Nobody Needs To Spell Lisa Murkowski's Weirdass Name Right This Time: Your Senate Sunday
We'd probably watch this 'Northern Exposure' spinoff.
Back in March, when we started our project of profiling all 34 U.S. Senate races in the 34 weeks until November's election, we were shocked, shocked to see that Alaska's Lisa Murkowski didn't have any Democratic challengers, which seemed awfully irresponsible, even fatalistic, of Alaska Dems, but then we noticed that there was still a filing deadline of June 1. And by golly, a bunch of people went and filed to run against Murkowski, the Republican who won reelection the weirdest possible way back in 2010.
You see, Murkowski was originally appointed to the Senate in 2002 to serve out the remainder of the term of her daddy, Frank Murkowski, who'd gone and gotten himself elected governor of Alaska. Nothing weird about that, Alaska voters decided, and so they reelected her in 2004. Then came the Tea Party Electoral Fuckquake of 2010, and Murkowski lost the primary to compulsive liar, jerkwad, and Sarah Palin pal (but we repeat ourselves) Joe Miller. In a bold gamble that Alaskan voters as a whole were less shitheaded than Alaskan Republican primary voters, Murkowski decided to run a write-in campaign for reelection. Murkowski's campaign faced the difficult challenge of teaching Alaskans how to find the write-in portion of the ballot and write her name correctly. It probably didn't help that her first write-in campaign ad -- which was otherwise cutely retroish -- misspelled her name:
Wonkette readers tried to invent clever visual aids to help Alaska voters remember Murkowski's name (most of them involving pubic wigs, because you're that kind of people), but that turned out to be unnecessary when a judge ruled polling places had to provide lists of all write-in candidates. Even with that, some people still had trouble getting it right, so even with "Total Write-in" winning against "Hairface Teabagger" at the end of election night, the state still had to decide whether "Merkin + Cow + Ski" ballots would count. The Anchorage Daily News said "Minor misspellings are probably OK but simply writing ‘Lisa M,’ for example, could be a problem.” And "Mike Gravel" would be right out. Joe Miller tried suing the state to prevent anything but exact spellings from being counted, because he claimed lots and lots of people who otherwise would have voted for him had announced they planned to "deliberately incorrectly write-in a variation of ‘Murkowski’ as a protest." Uh-huh. Murkowski made a bit of history by becoming the first sitting U.S. Senator to lose her party's primary then win reelection as a write-in candidate. (Trivia: Strom Thurmond won his first term in the Senate as a write-in, in 1954.) And Joe Miller kept trying unsuccessfully to sue his way into having enough votes, so we laughed at him more. Then we laughed even harder at David Broder for thinking Murkowski's victory meant the 2010 midterms were about nonpartisanship.

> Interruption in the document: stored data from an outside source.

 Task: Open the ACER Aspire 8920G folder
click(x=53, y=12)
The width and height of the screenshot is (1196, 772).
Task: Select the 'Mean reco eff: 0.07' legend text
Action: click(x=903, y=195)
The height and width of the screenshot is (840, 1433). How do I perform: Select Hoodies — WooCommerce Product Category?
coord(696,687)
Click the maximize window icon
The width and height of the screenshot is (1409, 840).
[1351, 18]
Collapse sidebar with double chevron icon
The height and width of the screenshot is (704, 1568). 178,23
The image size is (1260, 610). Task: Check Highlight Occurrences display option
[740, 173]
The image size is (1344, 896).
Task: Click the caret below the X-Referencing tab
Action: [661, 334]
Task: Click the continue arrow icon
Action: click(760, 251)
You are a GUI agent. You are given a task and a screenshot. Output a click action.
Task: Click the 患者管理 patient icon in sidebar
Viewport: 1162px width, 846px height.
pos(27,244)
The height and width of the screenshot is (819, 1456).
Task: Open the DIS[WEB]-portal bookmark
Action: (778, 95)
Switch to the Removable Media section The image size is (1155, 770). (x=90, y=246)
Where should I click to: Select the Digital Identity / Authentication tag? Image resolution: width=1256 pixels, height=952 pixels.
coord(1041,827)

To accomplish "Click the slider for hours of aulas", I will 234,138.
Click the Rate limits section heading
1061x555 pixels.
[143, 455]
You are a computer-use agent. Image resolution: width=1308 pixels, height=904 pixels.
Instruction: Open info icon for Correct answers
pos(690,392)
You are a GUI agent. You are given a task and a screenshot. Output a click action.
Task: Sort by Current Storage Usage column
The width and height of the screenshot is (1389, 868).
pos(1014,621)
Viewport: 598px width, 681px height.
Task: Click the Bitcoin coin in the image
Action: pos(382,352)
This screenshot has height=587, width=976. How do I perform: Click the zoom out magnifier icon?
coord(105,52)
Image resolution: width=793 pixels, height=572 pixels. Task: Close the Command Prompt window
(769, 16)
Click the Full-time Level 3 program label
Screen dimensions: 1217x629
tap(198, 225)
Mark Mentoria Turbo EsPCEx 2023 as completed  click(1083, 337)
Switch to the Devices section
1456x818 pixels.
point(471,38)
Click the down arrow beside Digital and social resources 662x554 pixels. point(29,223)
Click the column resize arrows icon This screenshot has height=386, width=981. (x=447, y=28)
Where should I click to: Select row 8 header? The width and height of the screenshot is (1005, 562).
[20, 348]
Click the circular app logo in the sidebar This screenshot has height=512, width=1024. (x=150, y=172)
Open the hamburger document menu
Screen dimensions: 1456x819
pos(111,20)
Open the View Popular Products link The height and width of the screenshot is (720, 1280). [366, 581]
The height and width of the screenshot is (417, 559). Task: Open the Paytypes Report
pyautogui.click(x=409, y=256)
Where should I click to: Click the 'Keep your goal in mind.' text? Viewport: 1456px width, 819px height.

So how's she done as a senator? She's supposed to be a "moderate," which these days means she voted for war on ladyparts but felt really bad about it, and also was OK with gays getting married as long as they didn't do it right in front of her. She took the radical (except in Alaska) stance of being OK with officially designating that big mountain up there as "Denali" instead of as "Bob Dolehill." She also dared to suggest that one can be a Republican without eating Chick-fil-A at every meal. Oh, and she complained mightily in 2014 when Mark Begich ran ads suggesting that they got along well, because, ew, gross Democrat cooties. Murkowski was one of just a handful of R's who didn't sign Tom Cotton's love note to the ayatollahs, so good on her for that. After Antonin Scalia was found nailed to his perch, Murkowski initially sounded like a sane person, saying that whoever President Obama nominated "should get a hearing," but then, after a sharp tug on her leash from Republican leadership, deciding instead that Obama had better not defy "tradition" and nominate anyone, and if he did, then by golly, "I believe extraordinary circumstances give the Senate every right to deny the nominee an up or down vote.” In April, Murkowski did meet with Merrick Garland, for what little it was worth. The Senator and the eminently qualified nominee
talked about state issues like access to public lands and gun rights. She found his knowledge of Alaska wanting, she said. “I educated him, I think,” Ms. Murkowski said Tuesday.
Apparently Supreme Court justices need to know a lot more about Alaska. Needless to say, Murkowski still thinks the American People need to vote on who gets to nominate Supreme Court justices during the serving president's term.
So who have the Dems scraped up to run against Murkowski in what Ballotpedia rates as a "safely Republican" race? Three Democrats have filed for the August 16 primary: Edgar Blatchford, a newspaper owner and former mayor of Seward who switched his registration from Republican to Democratic just days before filing to run; Ray Metcalfe, an Anchorage realtor who once tried to start a "Republican Moderate" party that would be free of influence from the religious right; and Richard Grayson, who is -- we guess this is legal somehow? -- simultaneously running in Alaska's Democratic primary for Senate and as the Green party for U.S. House District 8 in Arizona. Yeah, we had to read that more than once, too.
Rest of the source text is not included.